Drug-induced phospholipidosis confounds drug repurposing for SARS-CoV-2
An interesting open access paper in Science "Drug-induced phospholipidosis confounds drug repurposing for SARS-CoV-2" DOI points a potential flaw in interpreting in vitro data.
Repurposing drugs as treatments for COVID-19 has drawn much attention. Beginning with sigma receptor ligands, and expanding to other drugs from screening in the field, we became concerned that phospholipidosis was a shared mechanism underlying the antiviral activity of many repurposed drugs. For all of the 23 cationic amphiphilic drugs tested, including hydroxychloroquine, azithromycin, amiodarone, and four others already in clinical trials, phospholipidosis was monotonically correlated with antiviral efficacy.

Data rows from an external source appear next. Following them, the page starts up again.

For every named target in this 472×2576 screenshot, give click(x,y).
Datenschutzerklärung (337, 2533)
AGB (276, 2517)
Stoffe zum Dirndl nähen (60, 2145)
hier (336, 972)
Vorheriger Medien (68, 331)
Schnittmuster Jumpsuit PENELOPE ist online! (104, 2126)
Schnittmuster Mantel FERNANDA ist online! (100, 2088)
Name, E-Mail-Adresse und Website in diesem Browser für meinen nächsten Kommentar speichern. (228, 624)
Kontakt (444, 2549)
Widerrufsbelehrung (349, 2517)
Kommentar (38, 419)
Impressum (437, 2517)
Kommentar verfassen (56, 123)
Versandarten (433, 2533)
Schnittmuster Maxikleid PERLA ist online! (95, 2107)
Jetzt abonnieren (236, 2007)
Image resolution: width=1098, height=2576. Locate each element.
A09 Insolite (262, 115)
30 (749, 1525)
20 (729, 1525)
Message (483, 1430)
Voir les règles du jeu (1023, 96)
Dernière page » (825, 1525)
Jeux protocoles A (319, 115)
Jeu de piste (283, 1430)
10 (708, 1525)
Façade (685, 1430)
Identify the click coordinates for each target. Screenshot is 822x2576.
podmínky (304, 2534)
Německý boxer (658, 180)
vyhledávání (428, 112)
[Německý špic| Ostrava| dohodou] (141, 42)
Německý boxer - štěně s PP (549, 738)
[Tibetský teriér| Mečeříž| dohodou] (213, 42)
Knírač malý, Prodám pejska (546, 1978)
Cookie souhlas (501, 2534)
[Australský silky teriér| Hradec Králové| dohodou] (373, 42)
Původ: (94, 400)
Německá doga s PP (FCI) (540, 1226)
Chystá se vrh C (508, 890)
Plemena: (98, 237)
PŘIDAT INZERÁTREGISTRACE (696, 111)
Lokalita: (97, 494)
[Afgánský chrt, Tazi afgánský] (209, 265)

Conversely, drugs active against the same targets that did not induce phospholipidosis were not antiviral.
Phospholipidosis is well known phenomena for those involved in drug discovery, it is based on the physicochemical properties of the molecule and results in excessive accumulation of intracellular phospholipids in tissues, such as the liver, kidney and lung. The resulting accumulation can lead to liver, kidney, or respiratory failure.
Drug-induced phospholipidosis can be determined by measuring the accumulation of specific fluorescent probes in HepG2 cells or primary hepatocytes.
There is a more detailed explanation of the consequences here, "A Strategy for Risk Management of Drug-Induced Phospholipidosis" DOI.